In last week's column, I argued that a number of factors, including unprecedented cooperation between the mainstream news media and the government, were contributing to a public disservice. For the past several months, I've made it a point to seek out reliable alternative news sources, particularly online sources, so that I could absorb some alternative points of view on the issues surrounding the conflict in Iraq. And what is it that can give rise to numerous alternative news publishers? In part, technology.

It is not difficult to put up a website. One doesn't necessarily need to know HTML to program a website anymore - that's why there are tools like FrontPage, Dreamweaver and other HTML editors. What is difficult is maintaining a website - making it easily accessible and making new information easy to find and manage. This becomes less of a chore when a site is database-driven and can be administered through a web-based interface.



But who can afford a database-driven website? Isn't that what interactive agencies and website development shops get paid gobs of money to create? Truth be told, it's not expensive at all. In fact, there are plenty of tools available to make content publishing (and the maintenance associated with it) pretty much turnkey for any aspiring publisher.

Last week, I had an idea for a website, so I quickly registered a suitable domain with the help of my preferred web host. I then signed up for an account, which gave me space on a server running an open source operating system (Linux), running an open source web server (Apache). A few clicks on my web host's extranet, and I added two items to my hosting account - an open source database (MySQL) and an open source scripting language (PHP). Armed with these tools, I had laid a foundation to be able to run any number of content management systems. I decided on an open source content management system known as PHP-Nuke.

In less than 20 minutes, I had PHP-Nuke installed on my web server. From there, I could easily create a database-driven website without having to painstakingly hand-code pages or committing myself to long, sleepless evenings in the name of content updates. Instead, PHP-Nuke manages how I display content and how my users can experience it. PHP-Nuke comes with several functional modules, including an administration interface, bulletin board forums, search functionality, even an adserver for rotating ads throughout the site. Programmers are constantly writing new modules for PHP-Nuke, due to its open source nature, so the content management system is constantly kept fresh. If I want an e-commerce module so that I can sell product on my website, no problem. Someone has already written one, and all I have to do is download it.

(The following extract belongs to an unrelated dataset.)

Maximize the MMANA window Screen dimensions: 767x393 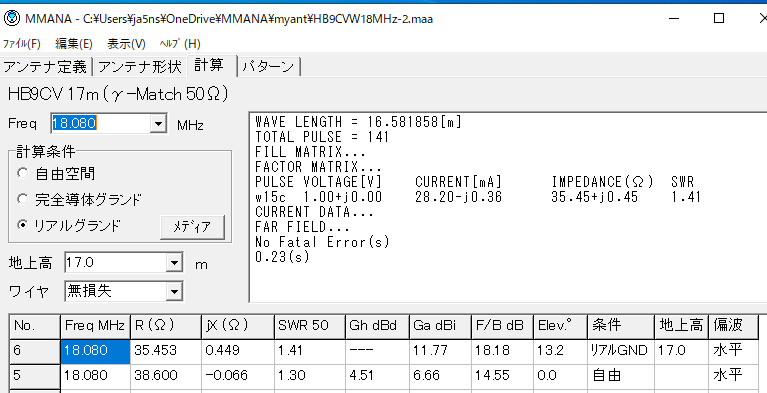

What's the point? Simple. We're getting there.

Look at the advancement of technology, as it pertains to the individual consumer, from a 50,000 foot level. Running a website in 1996 meant that you knew HTML. Running a website today doesn't carry any of that baggage. Okay, now I wouldn't trust my mom to be able to set up a PHP-Nuke website, but it's getting much simpler. It's become much simpler over the past nine years. And we can expect that it will be yet simpler soon. I already see ads on the PHP-Nuke website for web hosting accounts with PHP-Nuke already installed.

So we're not far from the average citizen of the United States being able to launch and maintain a website with little trouble and little technical knowledge. And what happens when we get to that point? The marketplace of ideas explodes with fresh information sources. And that's a good thing.